No processo em que foi condenado, Hoffmann foi acusado de pagar propina ao ex-deputado federal André Vargas (PT). Ambos foram condenados por corrupção e lavagem de dinheiro, por propina de ao menos R$ 1,1 milhão em contratos de publicidade firmados com a Caixa e o Ministério da Saúde. Diferente de outros réus da Lava Jato, ele não fez acordo de delação premiada.
Em parecer sobre o pedido da defesa de Hoffmann para que ele fique em regime domiciliar, a procuradora-geral da República em exercício, Ela Wiecko, disse que “a habitualidade com a qual eram praticados os delitos não indica, por si só, que o ora paciente, caso posto em liberdade, voltará a cometê-los”.
Ela ressaltou que ele já deixou as funções na Borghi Lowe, que os contratos sob suspeição foram encerrados em fevereiro do ano passado e ainda que não havia mais risco às investigações.

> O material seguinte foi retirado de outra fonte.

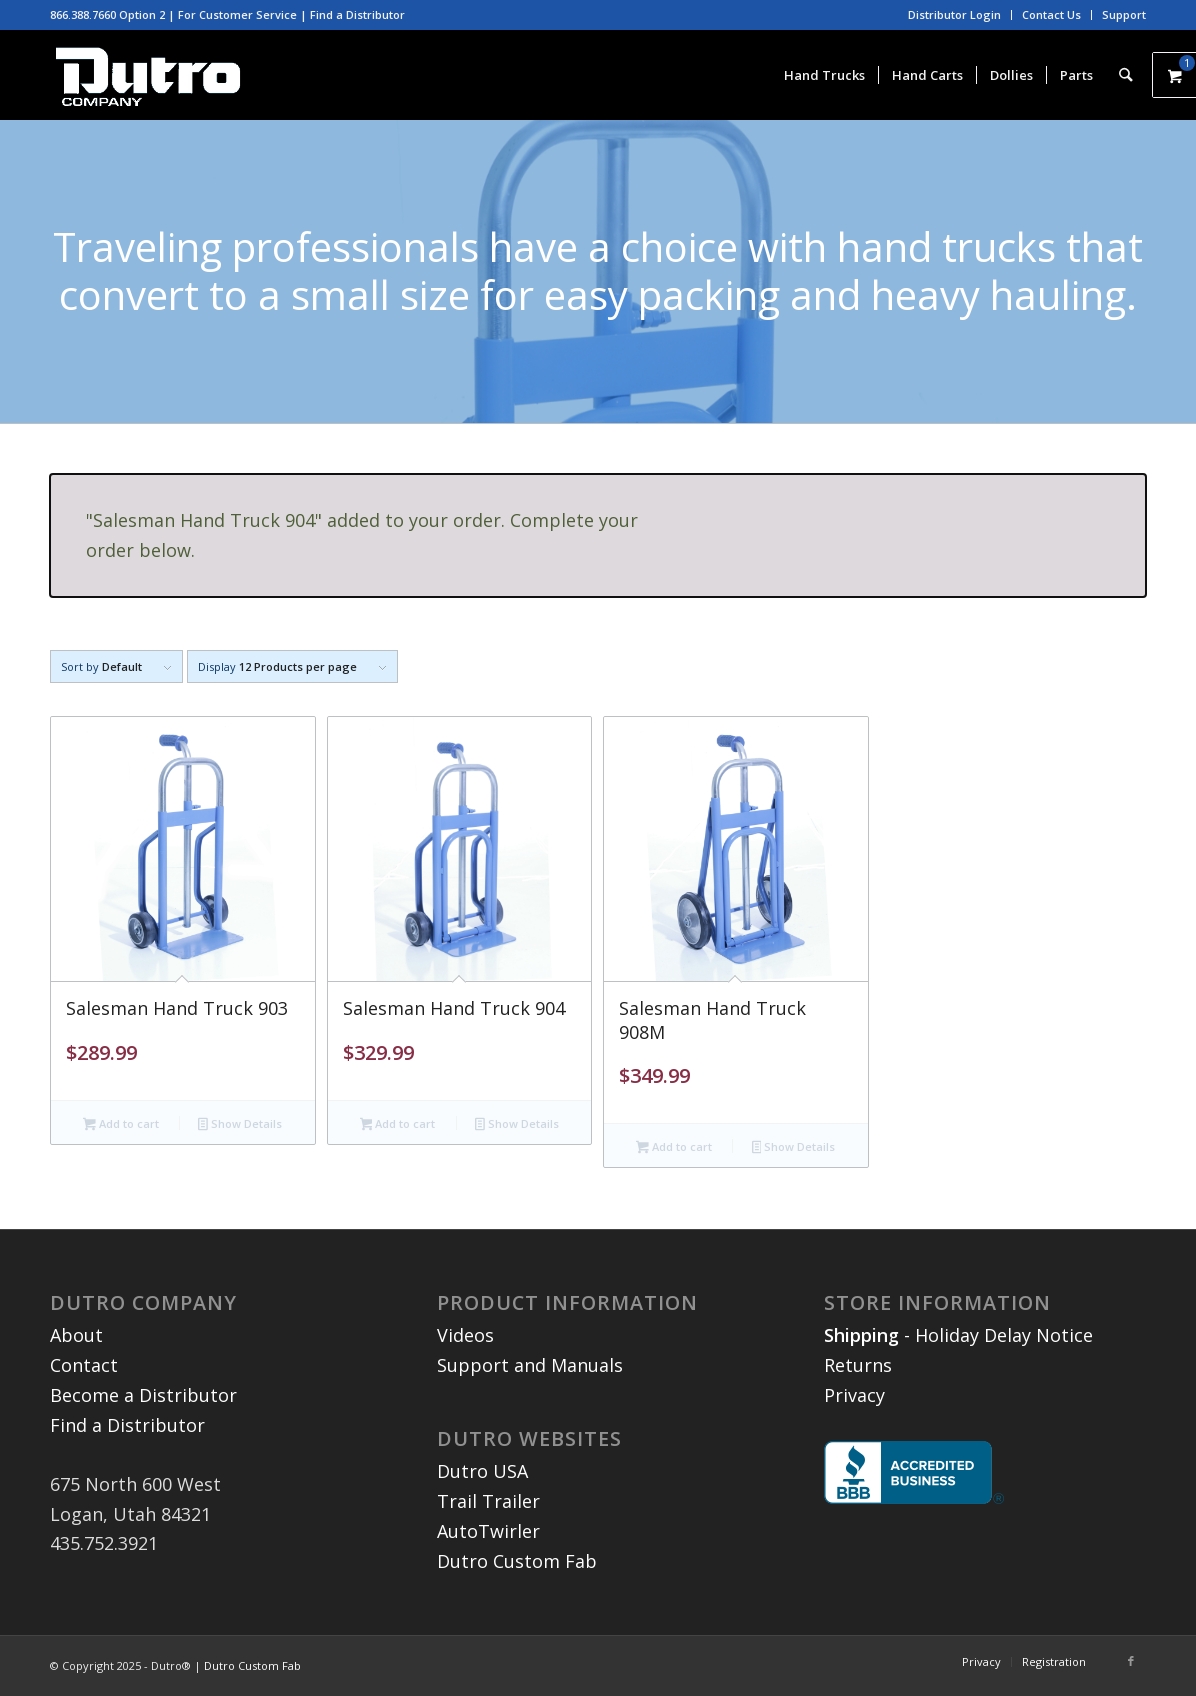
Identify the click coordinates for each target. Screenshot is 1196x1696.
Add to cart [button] (121, 1125)
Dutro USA (482, 1471)
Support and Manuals (530, 1365)
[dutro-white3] (148, 75)
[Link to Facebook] (1131, 1661)
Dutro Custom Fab (517, 1561)
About (76, 1335)
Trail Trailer (488, 1501)
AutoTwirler (488, 1531)
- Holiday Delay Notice (958, 1335)
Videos (465, 1335)
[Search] (1126, 75)
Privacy (854, 1395)
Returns (858, 1365)
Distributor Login (954, 14)
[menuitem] (955, 15)
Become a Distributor (143, 1395)
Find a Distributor (357, 14)
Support (1124, 14)
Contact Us (1051, 14)
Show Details (240, 1125)
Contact (84, 1365)
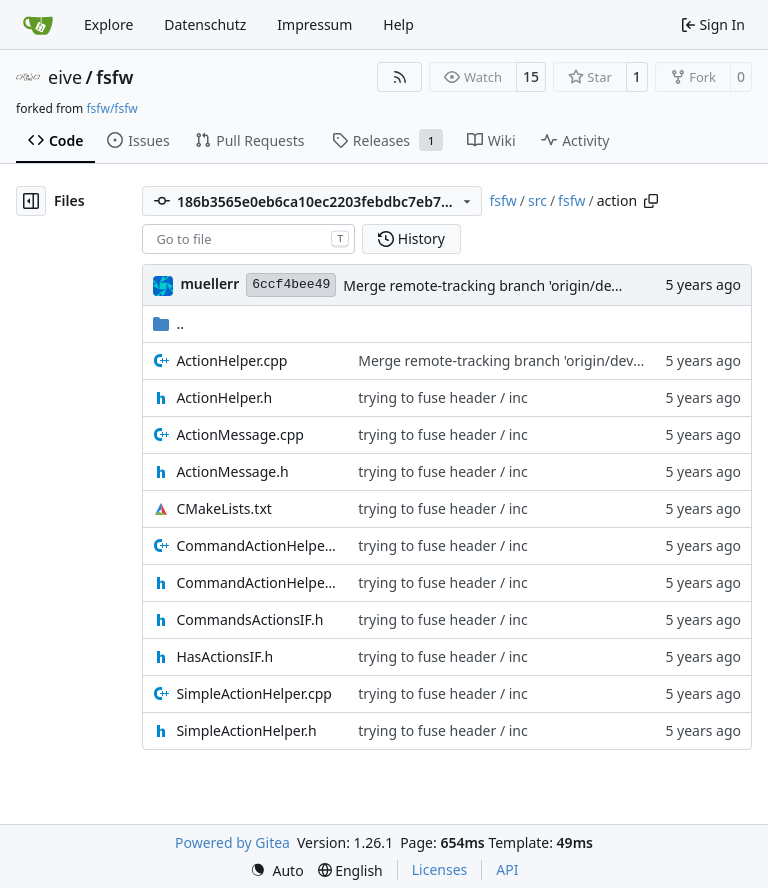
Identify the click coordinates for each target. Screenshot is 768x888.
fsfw (114, 77)
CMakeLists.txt (223, 508)
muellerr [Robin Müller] (209, 283)
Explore (108, 24)
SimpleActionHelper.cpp (254, 693)
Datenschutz (205, 24)
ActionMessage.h (232, 471)
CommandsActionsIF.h (249, 619)
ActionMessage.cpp (240, 434)
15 (531, 76)
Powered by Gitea (232, 842)
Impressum (314, 24)
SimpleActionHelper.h (246, 730)
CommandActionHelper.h (257, 582)
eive (65, 77)
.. (168, 323)
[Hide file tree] (31, 201)
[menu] (277, 870)
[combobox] (248, 239)
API (507, 869)
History (411, 238)
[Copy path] (651, 201)
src (537, 200)
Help (398, 24)
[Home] (38, 25)
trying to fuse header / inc (443, 397)
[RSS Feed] (400, 77)
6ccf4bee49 (291, 284)
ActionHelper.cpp (231, 360)
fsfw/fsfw (111, 108)
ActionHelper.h (224, 397)
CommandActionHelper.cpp (257, 545)
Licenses (440, 869)
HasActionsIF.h (224, 656)
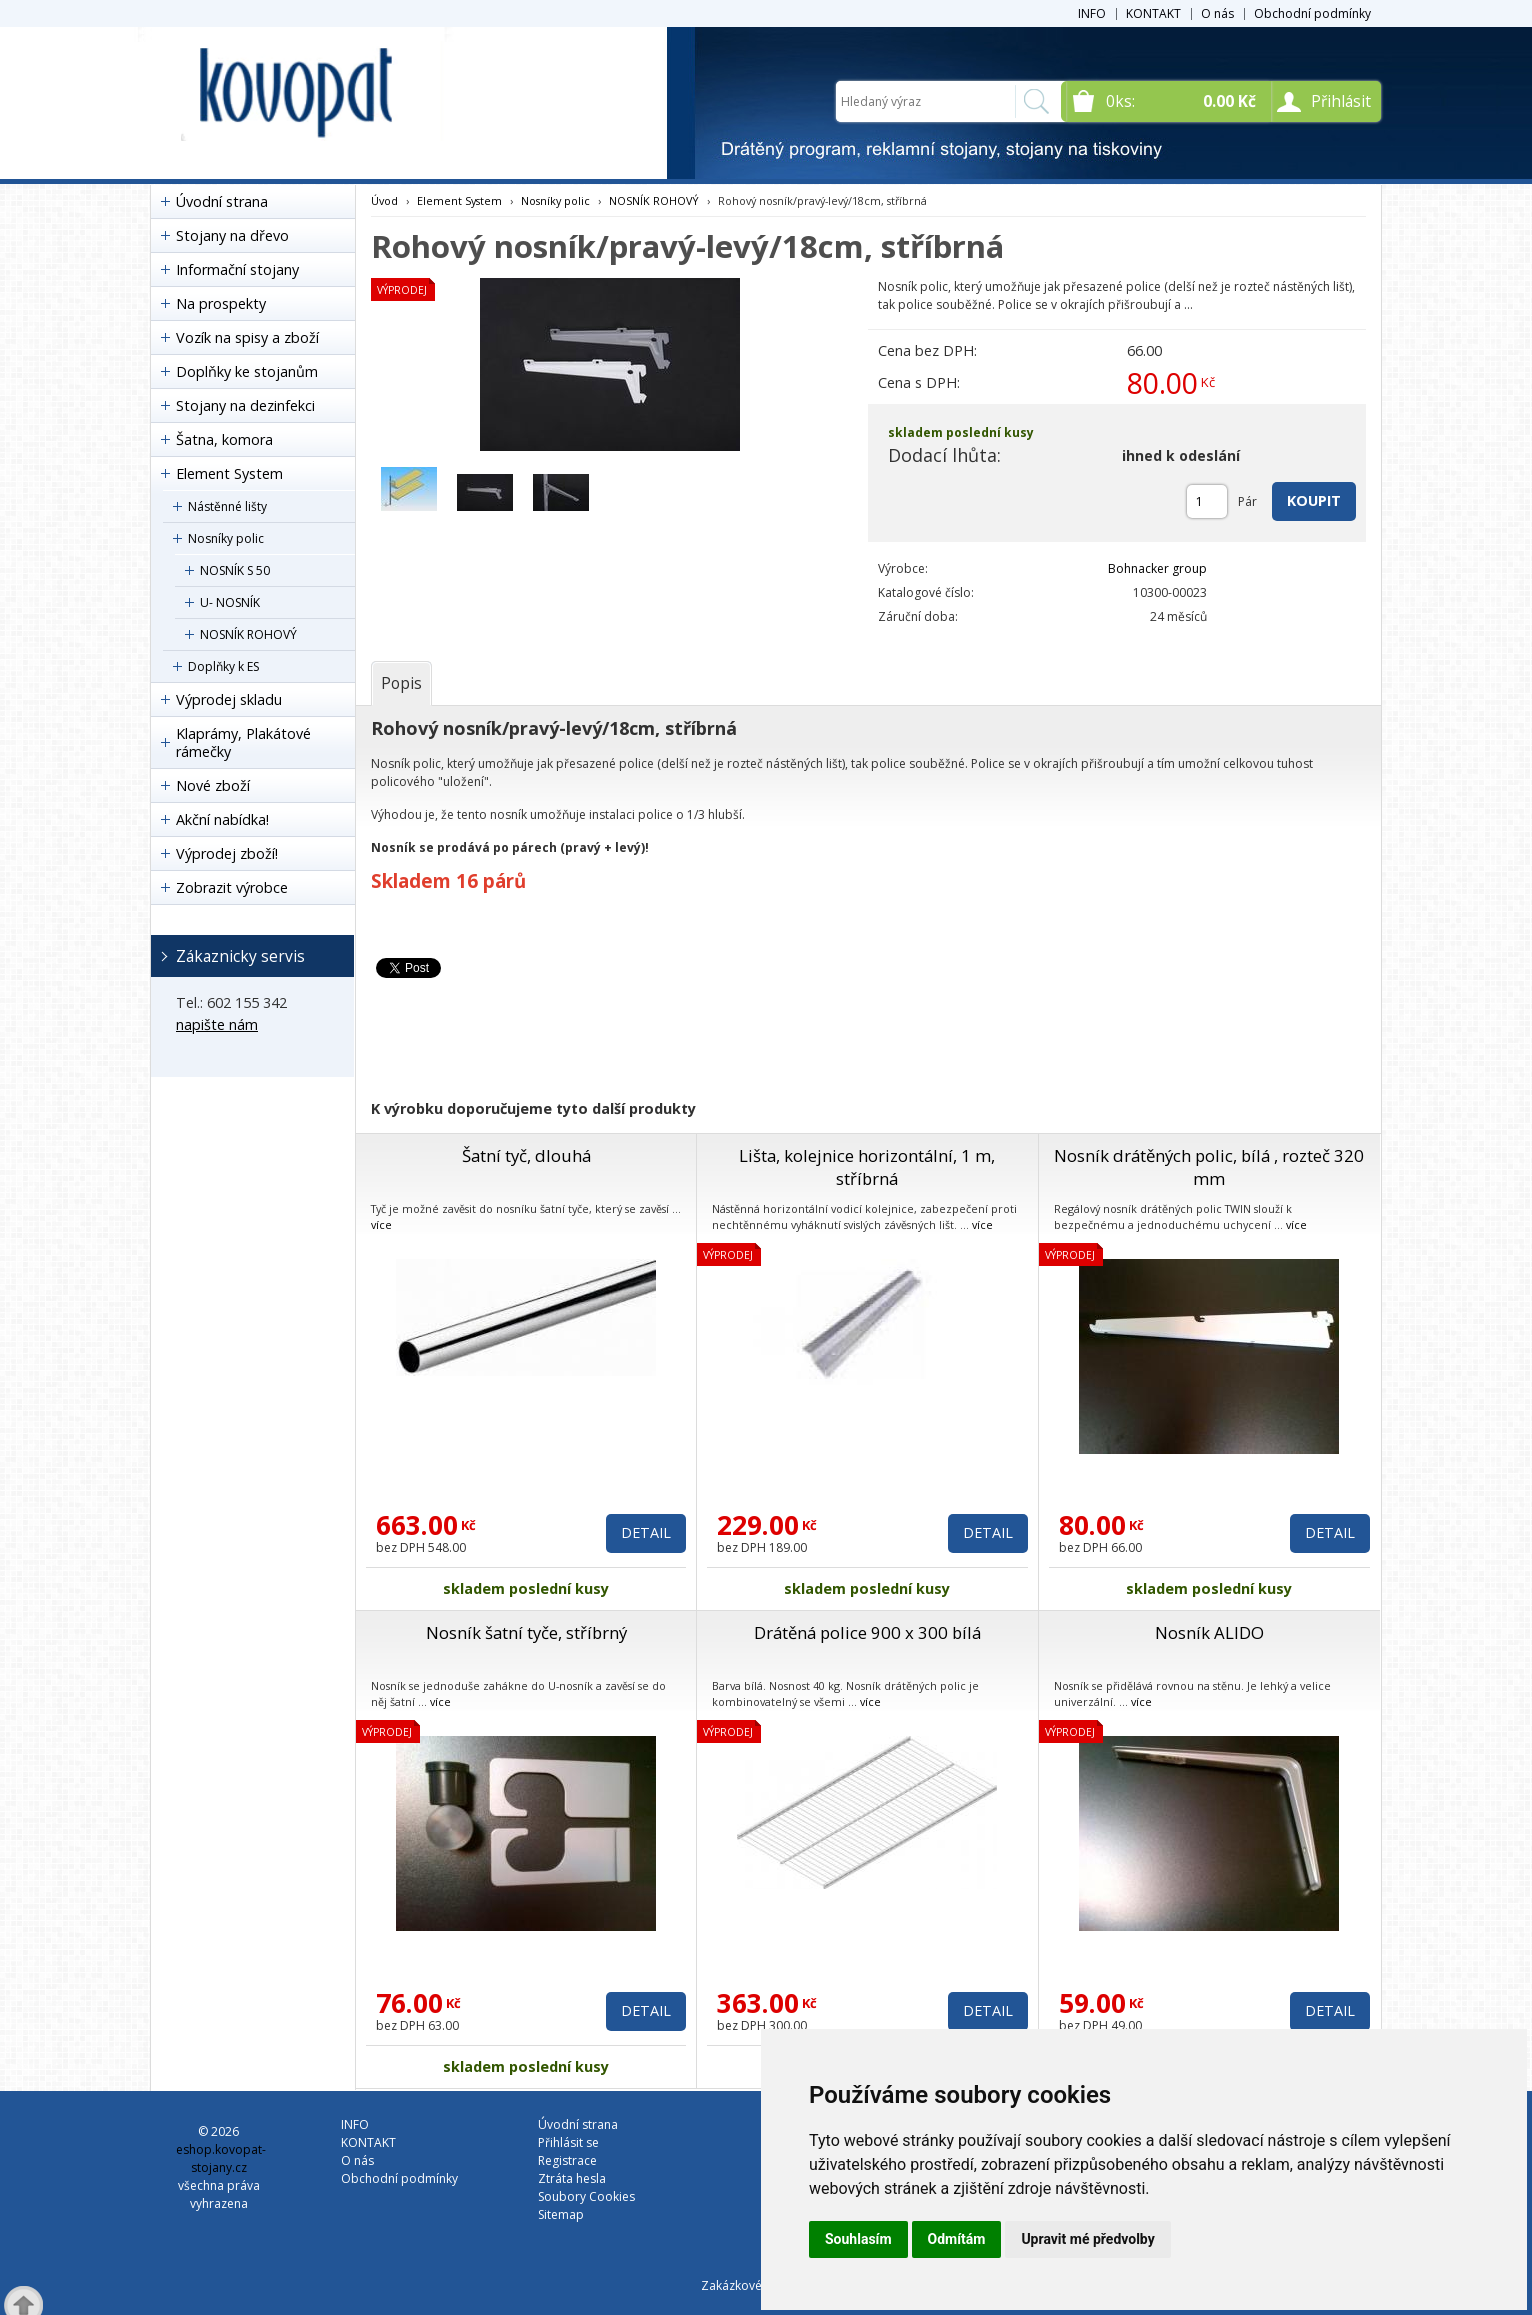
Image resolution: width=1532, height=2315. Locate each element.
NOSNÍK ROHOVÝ (248, 634)
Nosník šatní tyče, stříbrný (526, 1632)
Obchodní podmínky (1312, 13)
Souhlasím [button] (858, 2239)
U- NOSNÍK (230, 602)
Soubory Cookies (586, 2196)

De plantão no STF, Lewandowski disse acolher “integralmente” oEes argumentos da PGR, mas disse que o relator do caso, Teori Zavascki, poderá reexaminar o pedido após o recesso do Judiciário, em fevereiro.
Hoffmann, no entanto, deverá ficar recolhido em casa e comparecer a cada dois meses diante do juiz para informar e justificar suas atividades. Além disso, ficará proibido de exercer atividades que envolvam contratos com órgãos públicos, de manter contato com outros acusados em seu caso, e não poderá deixar o país, com a entrega de seu passaporte.